Nos 126 anos analisados, 73 países promulgaram 3.749 legislações do tipo, resultando na extinção de 519.857 quilômetros quadrados de áreas protegidas – uma área maior do que a Espanha – e no afrouxamento da proteção de outros 1.659.972 quilômetros quadrados – três vezes o tamanho da França.

Reversão da proteção

De acordo com o biólogo e geocientista Bruno Coutinho, diretor de gestão do conhecimento da Conservação Internacional Brasil – e coautor do estudo -, é importante lembrar que a existência de áreas protegidas “não representa a garantia, para sempre, de proteção legal da biodiversidade e de serviços ecossistêmicos nelas gerados”.”Dizendo de modo claro e simples: áreas protegidas não são para sempre”, disse à BBC News Brasil a bióloga e cientista social Rachel Golden Kroner, responsável pela área de governança ambiental e impactos da ONG nos Estados Unidos e principal autora do estudo. “Elas podem ser e estão sendo revertidas por meio de afrouxamentos de restrições, limites de área reduzidas e extinções completas.”

“A pesquisa mostrou que alterações na legislação ambiental dos países estudados podem comprometer a durabilidade e a eficácia das áreas protegidas, por recategorização, por redução de área ou por extinção completa”, afirmou Coutinho à BBC News Brasil.

Na maioria dos casos (62% do total), o afrouxamento legislativo está relacionado a práticas de extração de recursos e desenvolvimento industrial em grande escala – aqui incluindo para obras de infraestrutura, mineração e agricultura de commodities.

A pesquisa sugere a necessidade de uma discussão estratégica envolvendo os diversos atores que são impactados e impactam as áreas protegidas e seus entornos, compreensão dos efeitos e tratamento dos atos promulgados, bem como a própria manutenção da efetividade das áreas protegidas.

O levantamento ainda mostra uma tendência preocupante: 78% dos atos legislativos do gênero no mundo foram promulgados do ano 2000 para cá. “As reversões legais para áreas protegidas parecem estar se acelerando”, frisa Kroner.

“Respostas políticas são necessárias para salvaguardar os esforços de conservação”, acrescenta ela, destacando que tais processos devem ser “transparentes, baseados em evidências, participativos e responsáveis”. Kroner ainda recomenda que credores e doadores internacionais sempre considerem essa questão quando estiverem tomando decisões de financiamentos.

O caso brasileiro

A pedido da reportagem, a Conservação Internacional destacou os dados brasileiros do levantamento. No total, foram 85 atos legislativos promulgados – todos entre 1900 e 2017 -, afetando uma área de 114.856 quilômetros quadrados, o que equivale a praticamente metade do tamanho do Estado de São Paulo.

“Destes, 60 ocorreram na Amazônia”, pontua Coutinho.

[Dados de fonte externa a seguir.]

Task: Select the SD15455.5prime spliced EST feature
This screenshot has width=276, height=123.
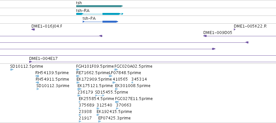Action: point(100,95)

Em número, só a região Amazônia teve uma perda de pouco mais de 90 mil quilômetros quadrados de proteção apenas por culpa de mudanças da legislação brasileira.

“A maioria desses eventos, 42 deles, ocorreram após 2010 – grande parte em função de obras de infraestrutura”, acrescenta o biólogo Coutinho. “A causa mais prevalente foram decorrentes de autorizações de barragens de energia elétrica na Amazônia”, enfatiza Kroner.

Conforme dados compilados pela cientista, o Brasil é responsável por 87% dos retrocessos em áreas protegidas da Amazônia, em um levantamento que inclui os outros oito países amazônicos.

“Estamos assistindo a uma aceleração desses retrocessos no Brasil”, comenta ela. “Oitenta e quatro por cento das reduções aprovadas ocorreram desde o ano 2000.”